The obvious tagging feature is there, but no powerful tag navigation method is on offer and the search facility is ironically non-existent. So there's still a lot of work to do on the navigation front - the most crucial design problem for a newsreading app. I think the navigation itself needs to have a social dimension (tag-driven content drawn from 'pools' of articles, not just your own explicit subscriptions).

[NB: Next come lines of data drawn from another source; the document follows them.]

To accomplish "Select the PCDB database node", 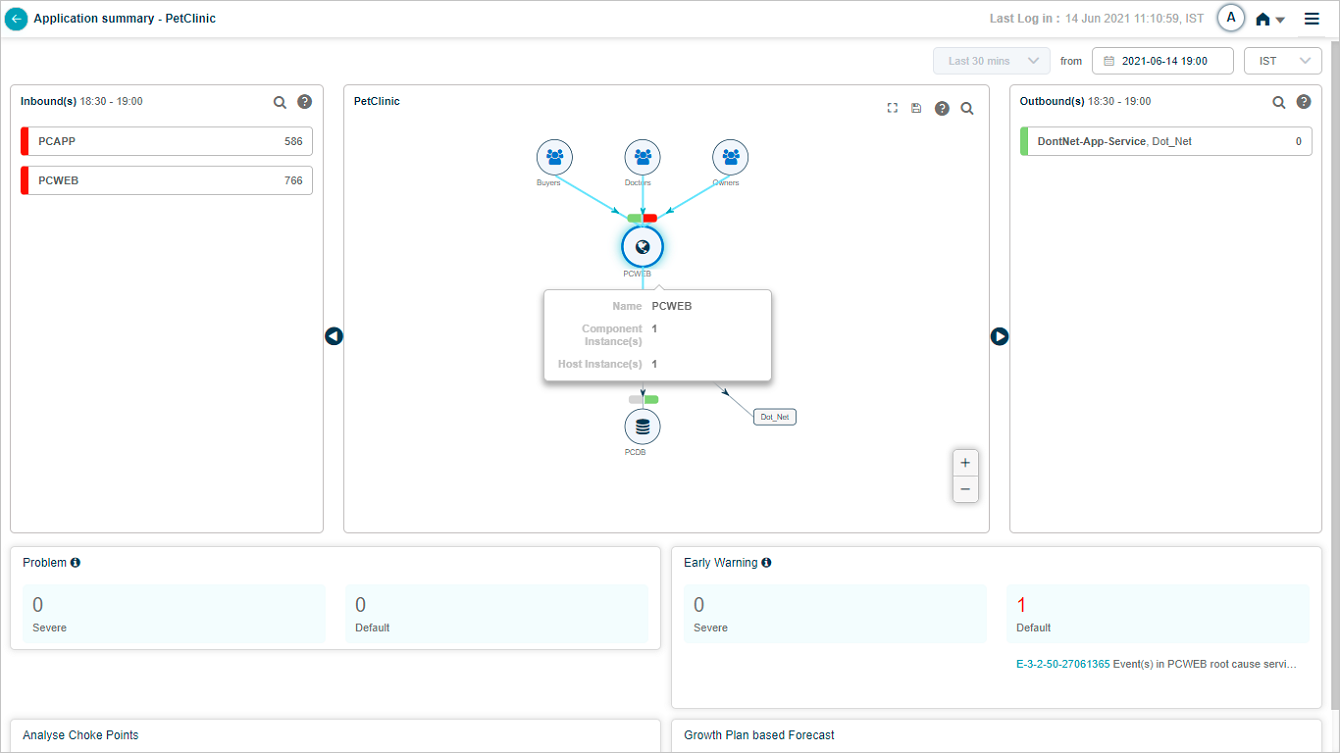I will (642, 428).
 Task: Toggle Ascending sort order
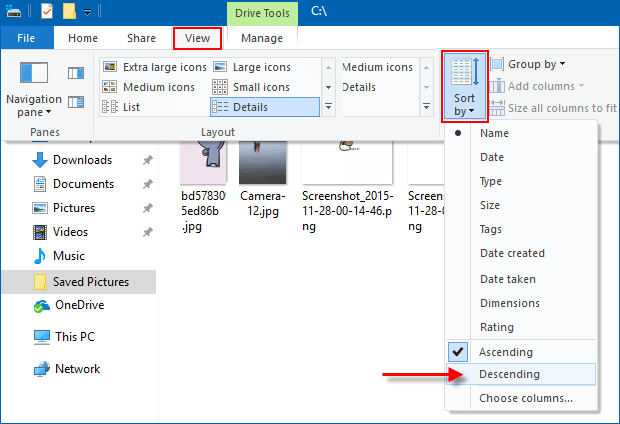(506, 352)
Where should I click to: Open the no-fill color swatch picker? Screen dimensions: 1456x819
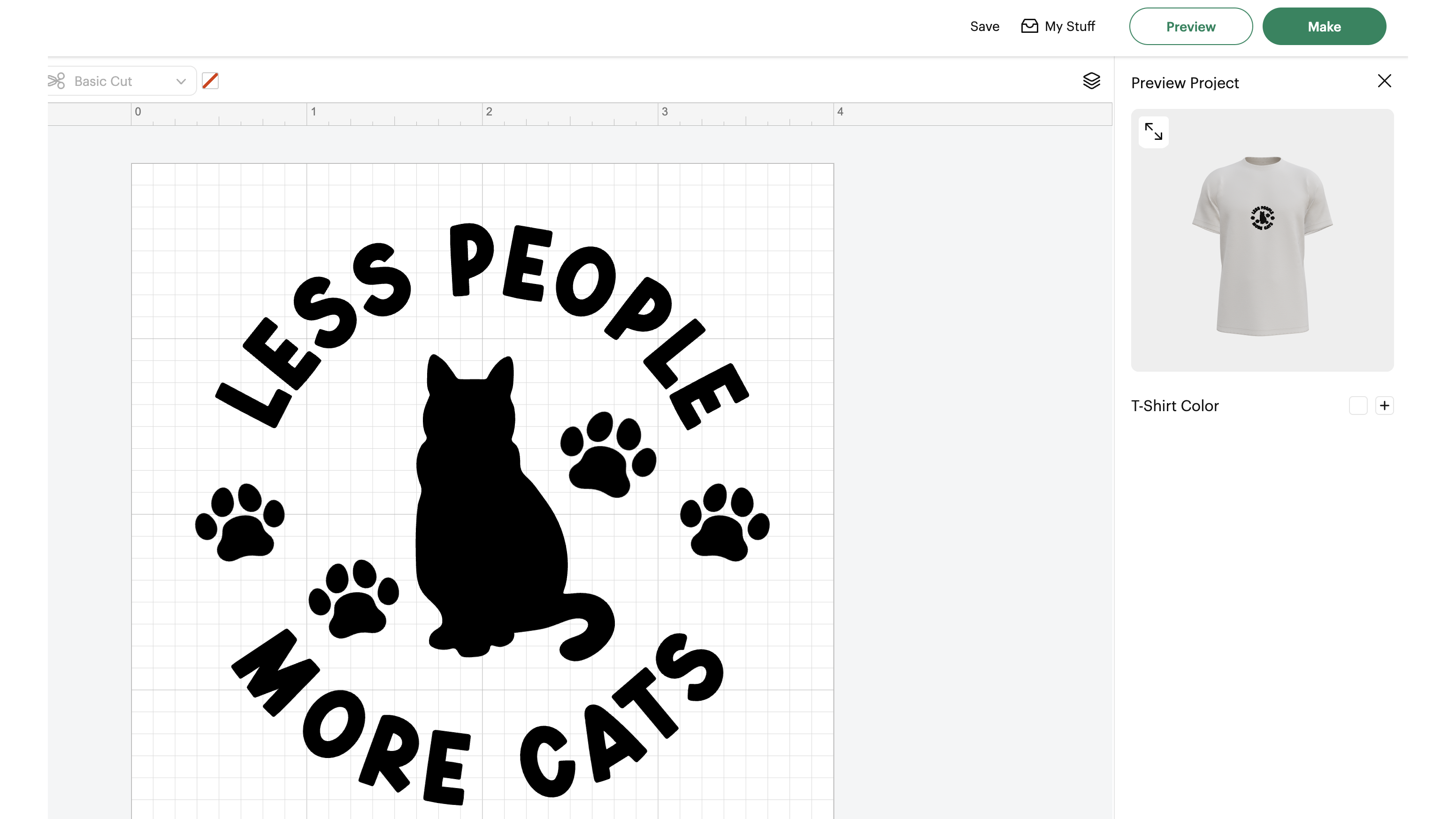tap(210, 81)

Interesting to note the attention data is now pretty much collected real time, and a lot less crudely than in the first generation of browser based RSS readers - as you browse a particular feed, scrolling through the articles makes the feed 'articles read' count go down article by article, meaning that the reader knows if you really have set eyes on an article or not. Google's concerned with capturing accurate attention data - and it's beamed back at you on the reading habits page; right now an interesting set of trends, but pretty useless until the reader starts recommending articles/feeds based on the data. Kind of like our last.fm profile pages - pre-radio, pre-recommendations. So with a pinch of collaborative filtering and more interface nous, Google Reader is set to be quite a big product. As it is, Gmail still seems to be losing the interface wars against Yahoo! mail (i find Gmail incredibly efficient myself), so it'll be interesting to see how the newsreading attention is distributed amongst the big players. It also depends if they can ever recover from their disastrous first impression (the first version of the Reader was truly a shocker and put lots of people off, myself included).

Whilst i'm not using Google Reader (I use Clippr and NetNewsWire), I've become a regular user of google notebook of late. Very quick to use, and comes with a firefox extension. May have something to do with using 4 computers on a daily basis.